• **TRY IT**
Spot each line in the data below containing "agent" and copy it.

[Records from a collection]
--- START ---
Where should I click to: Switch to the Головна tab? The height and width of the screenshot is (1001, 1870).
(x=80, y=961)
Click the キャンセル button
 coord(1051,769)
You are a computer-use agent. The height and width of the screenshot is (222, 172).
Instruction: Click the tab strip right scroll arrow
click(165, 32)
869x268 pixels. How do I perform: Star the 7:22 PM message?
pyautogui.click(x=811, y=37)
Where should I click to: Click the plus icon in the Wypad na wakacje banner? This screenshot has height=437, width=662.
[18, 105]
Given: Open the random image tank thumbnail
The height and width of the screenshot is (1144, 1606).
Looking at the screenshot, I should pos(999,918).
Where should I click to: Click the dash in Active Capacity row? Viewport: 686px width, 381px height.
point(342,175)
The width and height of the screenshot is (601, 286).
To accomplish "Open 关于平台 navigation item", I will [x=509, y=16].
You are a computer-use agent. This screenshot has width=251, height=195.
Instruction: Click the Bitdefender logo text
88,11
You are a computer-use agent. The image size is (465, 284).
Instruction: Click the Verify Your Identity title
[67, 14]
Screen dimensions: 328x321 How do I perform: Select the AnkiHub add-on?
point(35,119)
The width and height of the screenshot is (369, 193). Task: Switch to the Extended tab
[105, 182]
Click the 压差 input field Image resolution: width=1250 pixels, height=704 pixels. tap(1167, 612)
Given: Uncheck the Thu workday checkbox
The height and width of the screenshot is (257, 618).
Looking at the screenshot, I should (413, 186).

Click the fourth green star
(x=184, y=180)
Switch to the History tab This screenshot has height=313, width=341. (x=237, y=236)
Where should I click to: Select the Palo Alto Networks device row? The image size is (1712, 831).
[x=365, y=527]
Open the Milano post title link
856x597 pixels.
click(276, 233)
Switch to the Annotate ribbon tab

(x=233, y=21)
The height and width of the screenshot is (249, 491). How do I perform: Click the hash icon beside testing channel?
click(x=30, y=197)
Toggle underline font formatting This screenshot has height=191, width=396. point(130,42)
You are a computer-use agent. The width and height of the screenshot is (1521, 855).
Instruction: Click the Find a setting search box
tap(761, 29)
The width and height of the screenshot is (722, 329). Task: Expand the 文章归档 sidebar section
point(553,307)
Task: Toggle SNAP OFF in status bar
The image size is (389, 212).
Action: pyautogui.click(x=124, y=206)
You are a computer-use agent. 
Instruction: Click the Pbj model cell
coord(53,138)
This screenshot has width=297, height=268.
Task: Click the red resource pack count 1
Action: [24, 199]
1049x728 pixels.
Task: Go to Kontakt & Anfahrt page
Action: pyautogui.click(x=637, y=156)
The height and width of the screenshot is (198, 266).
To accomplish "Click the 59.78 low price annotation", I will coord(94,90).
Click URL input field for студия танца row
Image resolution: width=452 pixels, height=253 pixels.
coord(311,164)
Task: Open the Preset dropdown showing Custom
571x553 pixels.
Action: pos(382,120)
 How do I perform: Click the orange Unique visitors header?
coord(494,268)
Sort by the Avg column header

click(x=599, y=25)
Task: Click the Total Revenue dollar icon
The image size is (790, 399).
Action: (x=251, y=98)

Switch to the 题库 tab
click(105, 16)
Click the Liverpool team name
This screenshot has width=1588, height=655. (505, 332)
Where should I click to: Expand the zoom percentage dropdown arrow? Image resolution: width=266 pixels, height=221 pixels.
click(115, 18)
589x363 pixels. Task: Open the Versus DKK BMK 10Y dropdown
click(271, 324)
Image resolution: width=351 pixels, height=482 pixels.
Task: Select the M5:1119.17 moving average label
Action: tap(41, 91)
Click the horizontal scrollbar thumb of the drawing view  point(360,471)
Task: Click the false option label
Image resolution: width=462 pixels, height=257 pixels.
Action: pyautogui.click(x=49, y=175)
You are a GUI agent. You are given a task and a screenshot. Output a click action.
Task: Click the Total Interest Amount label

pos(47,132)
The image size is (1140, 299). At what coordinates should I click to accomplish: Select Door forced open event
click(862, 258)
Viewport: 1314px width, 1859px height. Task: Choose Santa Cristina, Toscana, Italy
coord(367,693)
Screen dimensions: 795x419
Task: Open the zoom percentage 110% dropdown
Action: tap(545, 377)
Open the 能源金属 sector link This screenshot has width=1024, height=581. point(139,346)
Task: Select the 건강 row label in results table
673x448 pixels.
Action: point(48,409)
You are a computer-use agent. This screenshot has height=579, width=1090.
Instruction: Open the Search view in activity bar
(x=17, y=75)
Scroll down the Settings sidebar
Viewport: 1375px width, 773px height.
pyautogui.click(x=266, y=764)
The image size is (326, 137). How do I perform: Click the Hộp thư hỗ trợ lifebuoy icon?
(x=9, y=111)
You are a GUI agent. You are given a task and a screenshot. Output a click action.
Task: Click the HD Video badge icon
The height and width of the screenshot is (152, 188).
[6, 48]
--- END ---
• **SOLUTION**
You are a computer-use agent. The height and width of the screenshot is (222, 172).
You are a computer-use agent. This screenshot has width=251, height=195.
You are a computer-use agent. The image size is (465, 284).
You are a computer-use agent. The width and height of the screenshot is (1521, 855).
You are a computer-use agent. 
You are a GUI agent. You are given a task and a screenshot. Output a click action.
You are a computer-use agent. This screenshot has height=579, width=1090.
You are a GUI agent. You are given a task and a screenshot. Output a click action.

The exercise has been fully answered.